EAST HARLEM — A thousand apartments, 70,000 square feet of development space, and a proton beam therapy center are coming to El Barrio.

The city’s Economic Development Corporation released a request for proposals (RFP) for the development of a 7,000 square-foot site on 126th Street and Third Avenue.

“The East 125th Street Development site will bring much-needed affordable housing to East Harlem, along with the jobs and critical commercial, retail, community, and open spaces that residents and neighborhoods need to thrive,” City Council Speaker Melissa Mark-Viverito said in a statement.

The project, which includes 2321-2325 Third Ave., will expand the mayor’s announcement to increase the role of minority and woman-owned businesses in development projects. Emerging developers will be given preference in the selection process, a city spokesman said.

The site will be part of a larger development dubbed “E125” which will span from 125th to 127th streets along Second and Third avenues, according to the city's Economic Development Corporation.

Part of that includes hundreds units of “affordable” housing units. About half of them will be affordable for people making East Harlem's median household income of $31,000.
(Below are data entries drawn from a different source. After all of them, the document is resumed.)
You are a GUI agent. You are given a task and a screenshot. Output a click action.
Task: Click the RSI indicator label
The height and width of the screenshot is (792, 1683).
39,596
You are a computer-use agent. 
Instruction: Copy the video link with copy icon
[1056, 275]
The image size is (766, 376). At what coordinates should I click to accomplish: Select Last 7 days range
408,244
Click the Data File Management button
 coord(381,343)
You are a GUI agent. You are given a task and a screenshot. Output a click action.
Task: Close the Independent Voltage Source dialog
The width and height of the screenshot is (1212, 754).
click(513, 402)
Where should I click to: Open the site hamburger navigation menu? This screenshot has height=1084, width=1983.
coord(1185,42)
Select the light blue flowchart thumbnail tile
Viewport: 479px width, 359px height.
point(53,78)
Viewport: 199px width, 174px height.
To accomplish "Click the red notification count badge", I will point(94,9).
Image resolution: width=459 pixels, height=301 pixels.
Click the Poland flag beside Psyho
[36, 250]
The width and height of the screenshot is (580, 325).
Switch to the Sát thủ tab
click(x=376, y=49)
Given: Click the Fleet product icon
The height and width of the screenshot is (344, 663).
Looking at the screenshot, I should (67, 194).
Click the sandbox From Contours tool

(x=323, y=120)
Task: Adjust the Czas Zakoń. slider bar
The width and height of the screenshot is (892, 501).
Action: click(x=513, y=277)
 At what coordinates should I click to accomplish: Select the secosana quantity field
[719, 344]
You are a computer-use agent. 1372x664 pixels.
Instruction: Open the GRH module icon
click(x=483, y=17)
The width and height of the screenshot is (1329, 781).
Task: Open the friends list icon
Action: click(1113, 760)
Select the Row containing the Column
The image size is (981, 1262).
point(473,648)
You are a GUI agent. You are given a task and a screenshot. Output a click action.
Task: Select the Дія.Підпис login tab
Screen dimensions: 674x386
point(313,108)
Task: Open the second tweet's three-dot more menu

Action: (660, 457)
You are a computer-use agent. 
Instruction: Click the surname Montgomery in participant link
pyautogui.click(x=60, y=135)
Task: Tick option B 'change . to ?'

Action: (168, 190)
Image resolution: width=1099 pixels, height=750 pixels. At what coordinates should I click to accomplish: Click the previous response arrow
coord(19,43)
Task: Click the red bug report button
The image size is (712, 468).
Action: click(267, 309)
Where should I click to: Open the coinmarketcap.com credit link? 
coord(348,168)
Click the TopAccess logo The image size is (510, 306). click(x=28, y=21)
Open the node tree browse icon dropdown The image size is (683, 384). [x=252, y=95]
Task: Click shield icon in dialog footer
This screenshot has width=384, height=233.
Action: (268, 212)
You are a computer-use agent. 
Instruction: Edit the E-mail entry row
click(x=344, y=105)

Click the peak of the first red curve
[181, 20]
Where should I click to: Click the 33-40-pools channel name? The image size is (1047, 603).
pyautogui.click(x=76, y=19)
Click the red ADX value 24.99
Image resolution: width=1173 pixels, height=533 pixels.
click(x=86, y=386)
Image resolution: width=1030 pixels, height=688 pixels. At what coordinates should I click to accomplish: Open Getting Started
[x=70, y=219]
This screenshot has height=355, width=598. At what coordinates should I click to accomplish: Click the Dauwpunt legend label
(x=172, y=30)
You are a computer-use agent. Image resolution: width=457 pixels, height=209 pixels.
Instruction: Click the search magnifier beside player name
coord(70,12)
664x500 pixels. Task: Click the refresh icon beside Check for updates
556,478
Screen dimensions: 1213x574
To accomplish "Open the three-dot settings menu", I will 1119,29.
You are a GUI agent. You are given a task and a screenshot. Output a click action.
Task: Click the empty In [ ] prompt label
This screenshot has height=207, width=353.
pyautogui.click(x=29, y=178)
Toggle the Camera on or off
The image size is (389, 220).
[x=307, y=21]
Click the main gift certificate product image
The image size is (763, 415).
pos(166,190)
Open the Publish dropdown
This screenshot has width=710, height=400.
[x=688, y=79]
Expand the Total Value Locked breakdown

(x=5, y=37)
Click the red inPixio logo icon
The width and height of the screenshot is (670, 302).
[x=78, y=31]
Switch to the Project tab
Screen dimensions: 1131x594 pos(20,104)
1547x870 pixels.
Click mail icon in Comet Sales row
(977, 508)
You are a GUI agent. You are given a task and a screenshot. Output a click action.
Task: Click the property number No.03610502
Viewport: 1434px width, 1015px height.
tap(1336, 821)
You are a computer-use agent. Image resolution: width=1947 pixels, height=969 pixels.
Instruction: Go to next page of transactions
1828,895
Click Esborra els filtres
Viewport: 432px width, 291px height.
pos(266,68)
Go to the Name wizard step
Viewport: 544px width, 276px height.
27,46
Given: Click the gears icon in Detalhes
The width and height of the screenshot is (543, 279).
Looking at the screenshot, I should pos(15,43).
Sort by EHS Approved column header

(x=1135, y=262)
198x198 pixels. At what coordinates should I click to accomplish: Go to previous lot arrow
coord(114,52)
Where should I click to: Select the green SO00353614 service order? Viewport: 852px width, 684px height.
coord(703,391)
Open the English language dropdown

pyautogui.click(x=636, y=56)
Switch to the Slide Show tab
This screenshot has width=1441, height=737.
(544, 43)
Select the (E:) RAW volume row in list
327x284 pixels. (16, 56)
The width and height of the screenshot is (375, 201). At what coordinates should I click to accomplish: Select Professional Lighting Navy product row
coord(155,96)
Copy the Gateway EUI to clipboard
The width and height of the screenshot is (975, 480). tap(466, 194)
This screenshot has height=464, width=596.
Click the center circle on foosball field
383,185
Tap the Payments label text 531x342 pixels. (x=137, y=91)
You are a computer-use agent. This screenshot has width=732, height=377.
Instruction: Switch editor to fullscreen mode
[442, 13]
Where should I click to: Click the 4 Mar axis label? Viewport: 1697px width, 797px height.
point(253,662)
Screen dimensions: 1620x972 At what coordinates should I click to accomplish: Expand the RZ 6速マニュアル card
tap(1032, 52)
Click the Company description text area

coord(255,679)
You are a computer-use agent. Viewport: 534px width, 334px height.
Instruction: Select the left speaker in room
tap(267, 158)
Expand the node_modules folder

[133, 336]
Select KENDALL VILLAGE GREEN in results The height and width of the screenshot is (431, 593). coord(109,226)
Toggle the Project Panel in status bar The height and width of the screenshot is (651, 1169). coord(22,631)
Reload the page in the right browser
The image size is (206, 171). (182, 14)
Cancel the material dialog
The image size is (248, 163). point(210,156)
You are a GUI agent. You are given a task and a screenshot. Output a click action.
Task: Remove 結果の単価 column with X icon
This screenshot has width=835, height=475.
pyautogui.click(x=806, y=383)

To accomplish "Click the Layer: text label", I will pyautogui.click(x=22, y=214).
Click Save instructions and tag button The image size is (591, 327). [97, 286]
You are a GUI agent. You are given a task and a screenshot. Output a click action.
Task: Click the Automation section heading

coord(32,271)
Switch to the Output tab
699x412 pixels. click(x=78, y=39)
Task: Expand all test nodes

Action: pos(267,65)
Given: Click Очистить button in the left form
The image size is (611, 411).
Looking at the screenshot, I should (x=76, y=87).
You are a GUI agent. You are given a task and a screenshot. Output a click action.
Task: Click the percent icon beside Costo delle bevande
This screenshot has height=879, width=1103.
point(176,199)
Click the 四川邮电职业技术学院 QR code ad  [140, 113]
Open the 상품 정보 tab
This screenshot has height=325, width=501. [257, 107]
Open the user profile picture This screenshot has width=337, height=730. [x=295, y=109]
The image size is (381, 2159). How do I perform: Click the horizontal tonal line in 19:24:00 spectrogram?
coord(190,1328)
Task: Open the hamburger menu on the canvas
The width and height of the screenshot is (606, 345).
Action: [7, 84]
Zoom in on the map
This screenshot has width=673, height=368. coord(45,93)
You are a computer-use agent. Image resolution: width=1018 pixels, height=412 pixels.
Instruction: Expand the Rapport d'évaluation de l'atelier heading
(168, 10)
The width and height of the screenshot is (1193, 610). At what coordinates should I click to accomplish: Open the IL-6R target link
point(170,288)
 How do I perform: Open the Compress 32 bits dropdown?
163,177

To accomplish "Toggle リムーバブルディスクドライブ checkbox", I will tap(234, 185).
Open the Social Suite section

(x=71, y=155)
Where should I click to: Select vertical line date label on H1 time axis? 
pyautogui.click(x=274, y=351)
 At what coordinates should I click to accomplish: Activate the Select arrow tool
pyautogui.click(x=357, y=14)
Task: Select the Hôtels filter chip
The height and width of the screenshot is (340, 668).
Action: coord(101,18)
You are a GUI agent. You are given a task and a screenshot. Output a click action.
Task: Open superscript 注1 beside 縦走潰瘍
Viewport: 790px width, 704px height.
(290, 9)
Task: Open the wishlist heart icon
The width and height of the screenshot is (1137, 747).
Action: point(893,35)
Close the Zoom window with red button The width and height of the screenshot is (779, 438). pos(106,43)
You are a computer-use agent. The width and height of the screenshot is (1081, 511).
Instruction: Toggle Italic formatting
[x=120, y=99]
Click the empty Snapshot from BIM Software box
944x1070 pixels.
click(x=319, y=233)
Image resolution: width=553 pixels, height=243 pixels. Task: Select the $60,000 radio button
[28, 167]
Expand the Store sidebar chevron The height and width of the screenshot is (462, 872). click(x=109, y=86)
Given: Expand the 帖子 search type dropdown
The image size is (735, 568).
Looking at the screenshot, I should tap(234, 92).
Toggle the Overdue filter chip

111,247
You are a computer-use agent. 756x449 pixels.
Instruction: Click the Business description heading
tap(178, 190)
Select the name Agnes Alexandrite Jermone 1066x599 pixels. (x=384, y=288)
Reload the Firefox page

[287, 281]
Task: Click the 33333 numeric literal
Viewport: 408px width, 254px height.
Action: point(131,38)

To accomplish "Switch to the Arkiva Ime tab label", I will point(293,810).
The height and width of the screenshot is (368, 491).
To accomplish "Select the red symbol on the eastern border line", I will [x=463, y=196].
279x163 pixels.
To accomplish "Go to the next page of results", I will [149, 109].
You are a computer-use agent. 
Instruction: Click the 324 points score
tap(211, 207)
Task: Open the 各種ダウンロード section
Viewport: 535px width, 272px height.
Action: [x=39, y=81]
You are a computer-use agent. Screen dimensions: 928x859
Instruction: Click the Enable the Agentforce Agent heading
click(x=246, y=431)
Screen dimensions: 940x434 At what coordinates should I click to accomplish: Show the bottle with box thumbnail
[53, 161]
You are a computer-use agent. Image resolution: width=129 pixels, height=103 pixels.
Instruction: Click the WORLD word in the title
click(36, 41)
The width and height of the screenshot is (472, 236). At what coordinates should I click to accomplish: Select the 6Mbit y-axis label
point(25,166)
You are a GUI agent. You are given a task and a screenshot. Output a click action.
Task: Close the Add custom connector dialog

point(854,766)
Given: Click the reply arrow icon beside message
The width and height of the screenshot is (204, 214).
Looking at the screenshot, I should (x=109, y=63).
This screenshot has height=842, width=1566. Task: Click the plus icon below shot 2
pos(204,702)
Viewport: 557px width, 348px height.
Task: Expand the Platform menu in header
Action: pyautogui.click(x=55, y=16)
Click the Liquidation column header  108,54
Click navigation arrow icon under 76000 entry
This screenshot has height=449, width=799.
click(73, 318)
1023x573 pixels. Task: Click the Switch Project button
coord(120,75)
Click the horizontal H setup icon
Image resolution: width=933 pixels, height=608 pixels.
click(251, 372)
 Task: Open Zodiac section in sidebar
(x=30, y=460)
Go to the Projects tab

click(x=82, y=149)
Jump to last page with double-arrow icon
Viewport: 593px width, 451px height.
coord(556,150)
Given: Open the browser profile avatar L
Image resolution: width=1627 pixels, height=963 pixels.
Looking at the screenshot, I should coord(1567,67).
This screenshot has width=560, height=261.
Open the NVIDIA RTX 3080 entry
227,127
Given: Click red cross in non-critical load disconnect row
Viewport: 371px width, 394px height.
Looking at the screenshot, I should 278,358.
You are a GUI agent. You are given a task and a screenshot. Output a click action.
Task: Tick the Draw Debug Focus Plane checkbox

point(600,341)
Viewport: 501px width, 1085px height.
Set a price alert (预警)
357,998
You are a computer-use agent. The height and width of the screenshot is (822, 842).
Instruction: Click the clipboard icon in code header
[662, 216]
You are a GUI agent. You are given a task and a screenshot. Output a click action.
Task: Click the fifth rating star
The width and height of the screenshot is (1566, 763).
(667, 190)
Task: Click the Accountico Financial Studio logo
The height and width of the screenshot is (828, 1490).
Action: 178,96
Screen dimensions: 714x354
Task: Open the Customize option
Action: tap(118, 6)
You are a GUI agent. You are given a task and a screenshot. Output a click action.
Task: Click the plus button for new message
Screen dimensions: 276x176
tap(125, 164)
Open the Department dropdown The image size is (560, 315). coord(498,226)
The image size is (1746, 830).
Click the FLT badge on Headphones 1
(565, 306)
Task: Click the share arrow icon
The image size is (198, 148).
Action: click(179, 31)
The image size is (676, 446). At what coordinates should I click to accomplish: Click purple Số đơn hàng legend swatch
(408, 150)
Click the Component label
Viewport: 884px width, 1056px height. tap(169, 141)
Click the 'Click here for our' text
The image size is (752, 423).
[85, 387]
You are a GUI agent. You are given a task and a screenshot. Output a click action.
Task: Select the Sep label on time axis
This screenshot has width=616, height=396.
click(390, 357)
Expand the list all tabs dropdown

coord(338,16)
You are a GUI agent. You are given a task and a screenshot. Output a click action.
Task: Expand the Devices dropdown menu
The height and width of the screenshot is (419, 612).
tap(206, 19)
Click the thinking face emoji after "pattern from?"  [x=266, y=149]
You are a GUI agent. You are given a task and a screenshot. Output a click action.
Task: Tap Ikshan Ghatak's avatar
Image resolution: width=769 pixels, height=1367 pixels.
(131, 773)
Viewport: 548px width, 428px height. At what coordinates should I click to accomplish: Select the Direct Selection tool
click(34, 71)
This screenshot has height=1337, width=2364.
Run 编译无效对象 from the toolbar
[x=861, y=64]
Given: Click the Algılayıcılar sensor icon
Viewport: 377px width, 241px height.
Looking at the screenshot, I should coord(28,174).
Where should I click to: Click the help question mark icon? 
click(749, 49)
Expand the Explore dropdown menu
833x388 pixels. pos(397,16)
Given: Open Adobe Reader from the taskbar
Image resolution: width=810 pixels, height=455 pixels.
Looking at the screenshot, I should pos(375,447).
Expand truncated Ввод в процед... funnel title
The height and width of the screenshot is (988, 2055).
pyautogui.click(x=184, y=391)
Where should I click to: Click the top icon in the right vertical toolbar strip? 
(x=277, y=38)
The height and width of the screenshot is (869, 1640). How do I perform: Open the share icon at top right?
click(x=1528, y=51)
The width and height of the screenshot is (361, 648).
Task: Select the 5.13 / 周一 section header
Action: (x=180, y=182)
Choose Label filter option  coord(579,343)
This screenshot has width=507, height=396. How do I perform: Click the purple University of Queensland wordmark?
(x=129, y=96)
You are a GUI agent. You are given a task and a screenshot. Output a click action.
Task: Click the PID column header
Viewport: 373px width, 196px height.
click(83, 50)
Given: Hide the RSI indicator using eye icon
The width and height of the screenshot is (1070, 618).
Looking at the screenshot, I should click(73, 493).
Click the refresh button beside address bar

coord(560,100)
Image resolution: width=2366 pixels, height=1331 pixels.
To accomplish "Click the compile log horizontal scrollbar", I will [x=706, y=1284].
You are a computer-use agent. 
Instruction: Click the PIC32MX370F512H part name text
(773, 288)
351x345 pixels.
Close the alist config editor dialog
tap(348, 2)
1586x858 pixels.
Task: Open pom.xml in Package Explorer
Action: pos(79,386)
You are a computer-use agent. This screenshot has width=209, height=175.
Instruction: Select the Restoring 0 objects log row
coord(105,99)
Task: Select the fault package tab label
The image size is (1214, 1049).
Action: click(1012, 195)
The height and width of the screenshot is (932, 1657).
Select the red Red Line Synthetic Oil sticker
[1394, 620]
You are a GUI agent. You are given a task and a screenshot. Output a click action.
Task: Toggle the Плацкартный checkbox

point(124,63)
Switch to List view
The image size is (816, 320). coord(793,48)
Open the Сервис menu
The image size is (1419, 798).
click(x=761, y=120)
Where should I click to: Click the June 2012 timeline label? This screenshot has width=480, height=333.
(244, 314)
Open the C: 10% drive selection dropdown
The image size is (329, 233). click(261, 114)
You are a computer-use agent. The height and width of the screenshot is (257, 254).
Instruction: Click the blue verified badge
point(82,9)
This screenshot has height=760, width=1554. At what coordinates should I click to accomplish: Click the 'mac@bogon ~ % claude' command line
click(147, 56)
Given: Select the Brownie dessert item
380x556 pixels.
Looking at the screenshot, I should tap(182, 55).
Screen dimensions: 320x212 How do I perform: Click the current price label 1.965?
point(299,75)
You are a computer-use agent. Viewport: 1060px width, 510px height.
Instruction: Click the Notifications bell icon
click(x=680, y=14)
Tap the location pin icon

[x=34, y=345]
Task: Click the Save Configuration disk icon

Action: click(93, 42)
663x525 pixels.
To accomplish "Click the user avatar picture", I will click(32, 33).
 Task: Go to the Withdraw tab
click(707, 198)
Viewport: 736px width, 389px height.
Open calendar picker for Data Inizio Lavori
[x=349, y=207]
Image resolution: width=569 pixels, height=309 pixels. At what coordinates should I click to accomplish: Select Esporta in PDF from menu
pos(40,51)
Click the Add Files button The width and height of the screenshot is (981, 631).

Of the 950 units, 295 will be priced lower than 60 percent Average Median Income — $46,600 for a family of three. Two hundred apartments will be priced between 60 to 100 percent AMI — $77,000 — and 242 will be priced at 131 percent AMI — $101,000. The cap will be 150 percent AMI.

The E125 development will also be home to the New York Proton Center, which will be the state’s first proton beam therapy center and also house a biotech incubator.

“E125 will also drive technology and medical innovation to the neighborhood,” Viverito said.

The site of the project is one block north of a contested area that the city seized from private owners via eminent domain in 2008. Last October they sued claiming the city ran out of time to develop the area.

A state judge dismissed the case but they’ve appealed the decision. The city cannot acquire the property until the appeal is decided, a spokesman said.